Khmer Times/Sok Chan Tuesday, 16 May 2017 566 views

Ministry predicts stable GDP growth

The government is predicting Cambodia’s gross domestic product will grow at seven percent this year and next.
 

A Finance Ministry report published last week said there will be solid growth in garment exports, manufacturing and the services industry, alongside modest developments in agriculture. The real estate sector will meanwhile slow down.
 

The government’s growth forecast stands at seven percent for this year and next, while the Asia Development Bank and World Bank’s forecast is 7.1 percent for this year and 6.9 percent for next.
 

The report said the industrial sector is expected to grow by 10.66 percent this year and 10.11 percent next year.
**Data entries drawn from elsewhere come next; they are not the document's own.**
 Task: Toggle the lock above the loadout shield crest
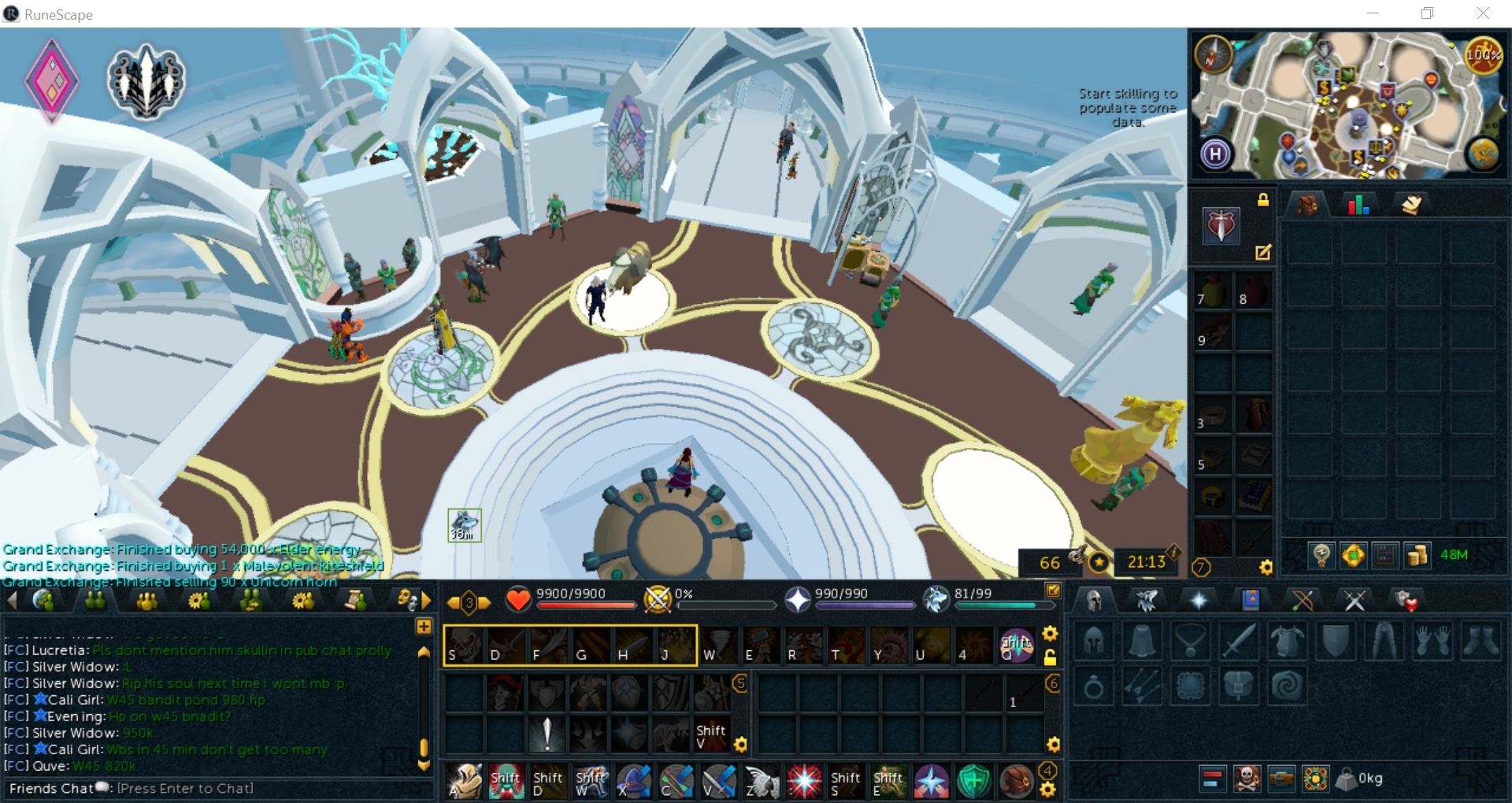click(x=1263, y=201)
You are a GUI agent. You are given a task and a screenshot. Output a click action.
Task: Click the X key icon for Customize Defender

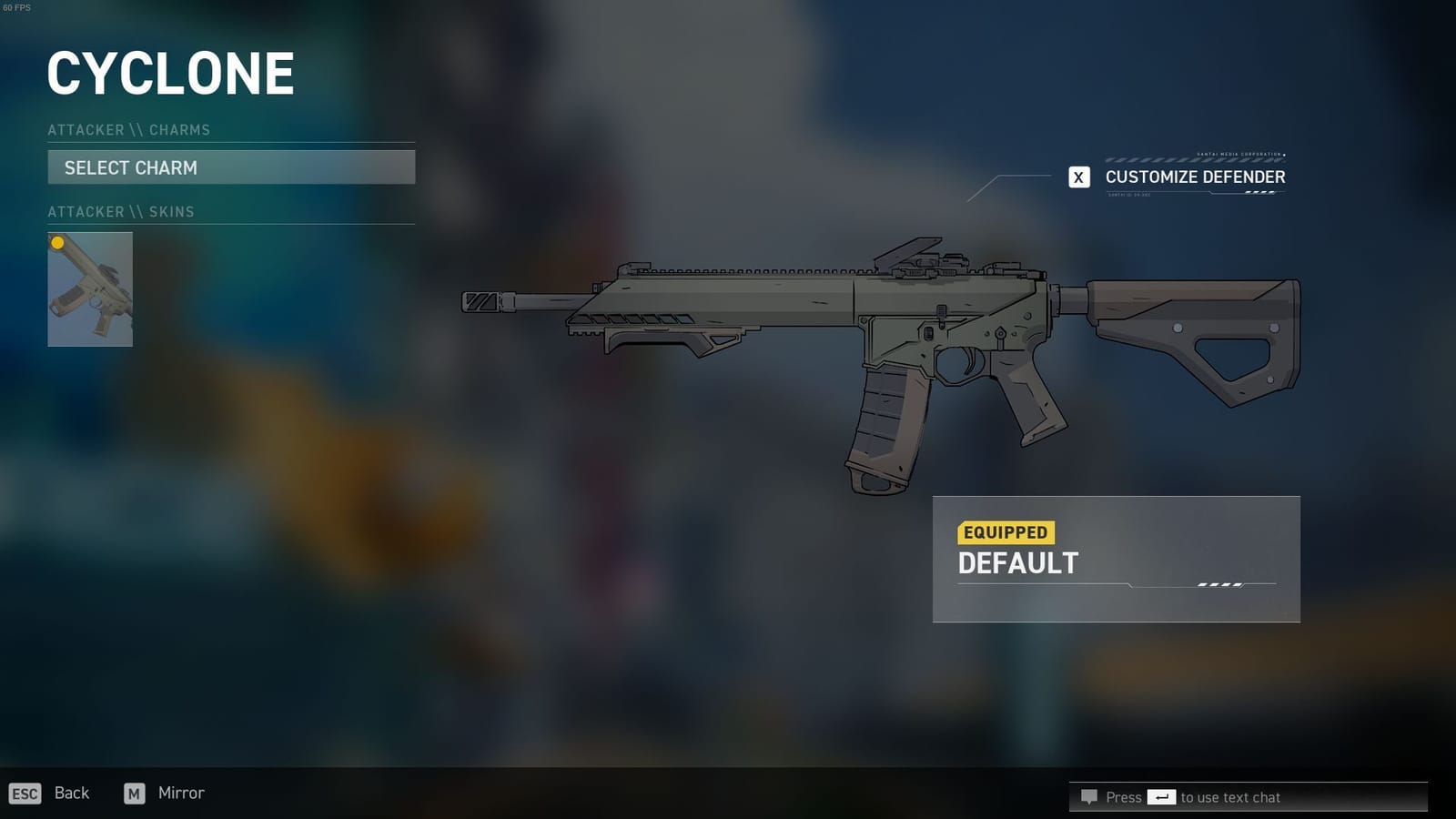(1079, 177)
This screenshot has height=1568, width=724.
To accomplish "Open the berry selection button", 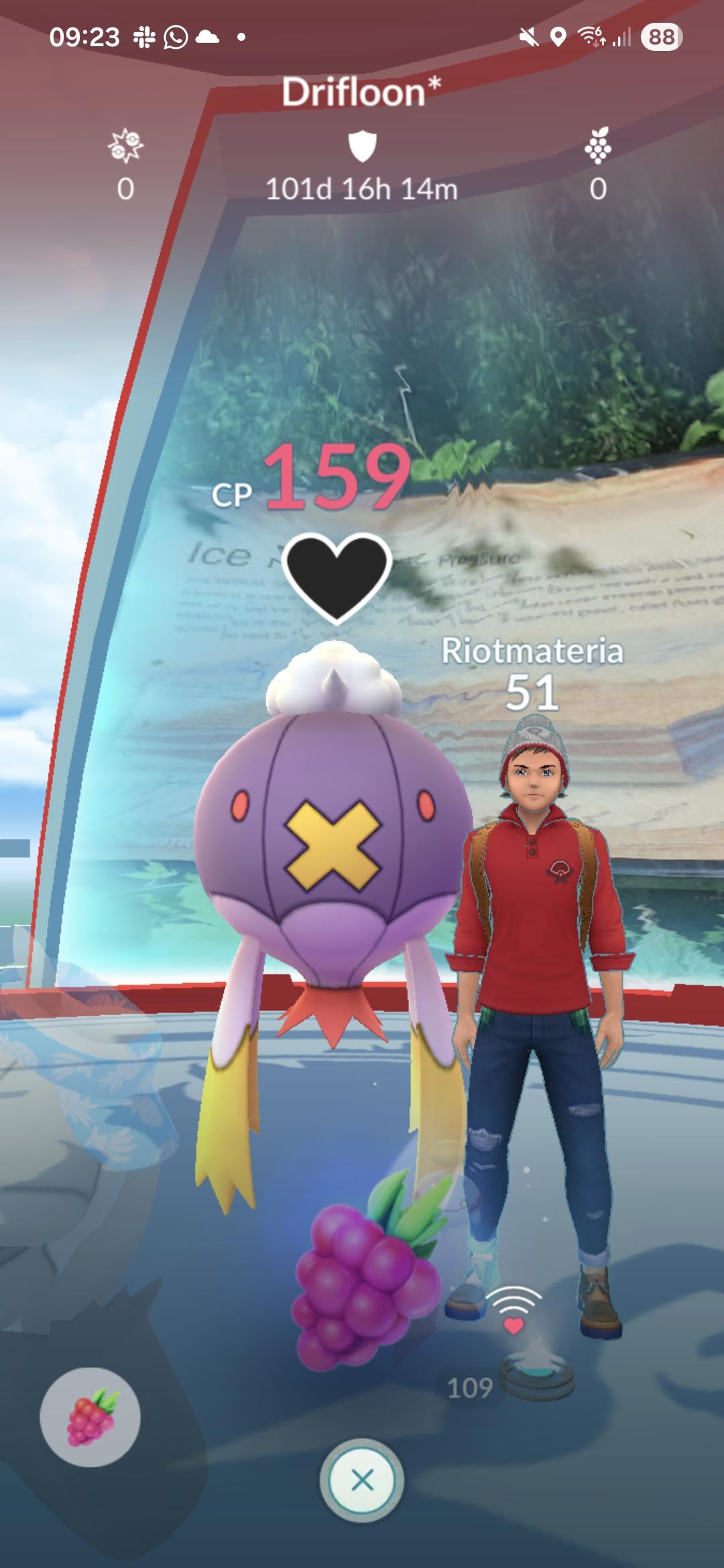I will click(90, 1417).
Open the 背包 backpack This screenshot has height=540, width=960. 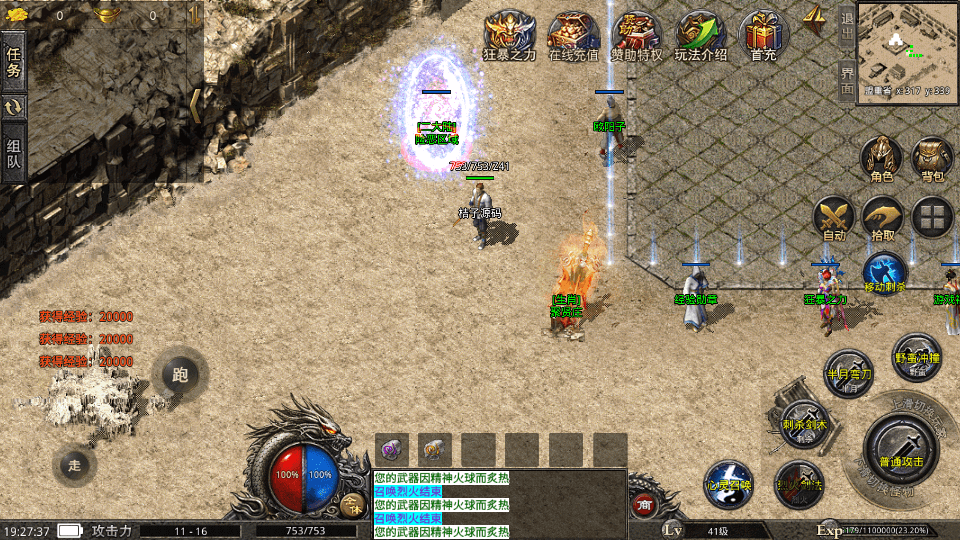932,160
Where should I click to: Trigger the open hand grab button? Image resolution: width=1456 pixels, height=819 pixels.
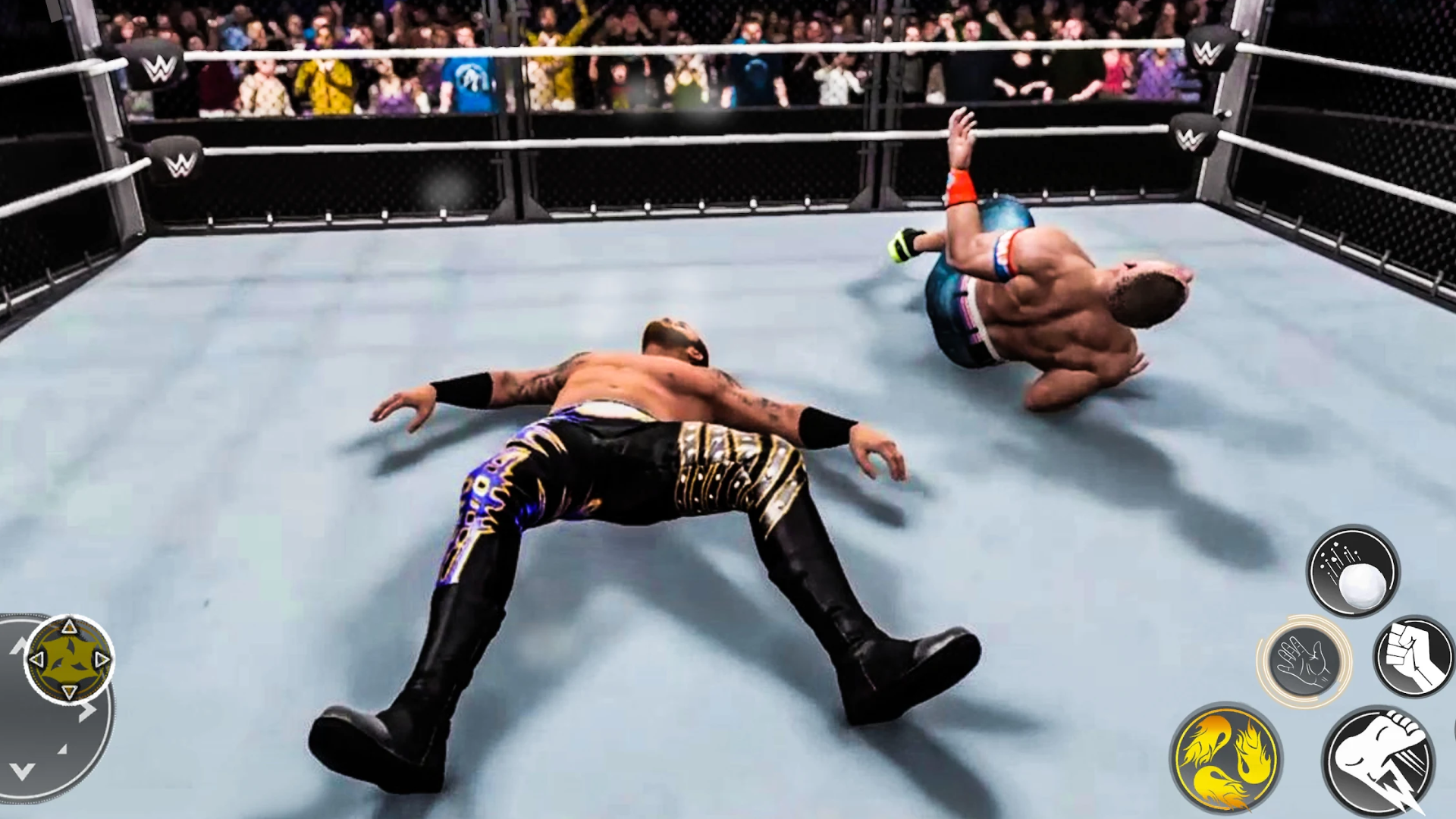point(1304,661)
It put this down to the upcoming commune elections, which could make investors reluctant to invest in new projects.
 

At the same time, the report said, Cambodia could experience a knock-on effect due to the slowdown in the economies of its trading partners.
 

The service sector is predicted to grow at 6.53 percent this year and 6.66 percent in 2018.  There will be a slowdown in real estate, but the overall service sector will be buoyed up by strong growth in wholesale and retail operations, the report said.  
 

The agriculture sector will grow 1.96 percent this year and 1.99 percent next year, due to favourable weather conditions and increased government support, it added.
 

Vongsey Vissoth, secretary of state at the Finance Ministry, said Cambodia would continue to experience stable growth despite challenges posed by internal and external issues.
 

Mr Vissoth added that the industrial sector had been boosted by improvements in food and beverage, electric component and furniture manufacturing.
 

“Cambodia’s macroeconomic framework remains stable while inflation will be around 3.5 percent this year and 3.8 percent in 2018,” Mr. Vissoth said.
 

“Gas and food prices are rising a bit, but the ministry is studying the increase and will protect the living standards of people on low incomes.”
 

Chou Ngeth, a senior consultant at Emerging Markets Consulting, told Khmer Times the Cambodian government should focus on agro-industry processing to push the growth of economy.
 

He said this would add more value to the sector, generate jobs for Cambodians and increase price stability for farmers.
 

“The government should diversify agro-industry processing and build closer relationships with countries that import garments from Cambodia, especially the United States,” Mr Ngeth said.
 

Mey Kalyan, senior advisor to the government’s Supreme Economic Council, told Khmer Times that seven percent growth is enough, but it must be maintained year-on-year.
 

The bigger the economy, the smaller the growth will be in future, he added.
 

“It is appropriate for Cambodia’s GDP to grow by seven percent,” he said. “I believe the Finance Ministry’s prediction because they have experts measuring our macroeconomics.”
 

Mr Kalyan recommended Cambodia expand initiatives to add value to the industrial and agricultural sectors. He said that quality electricity supply and technical experts were a prerequisite for diversification in both sectors.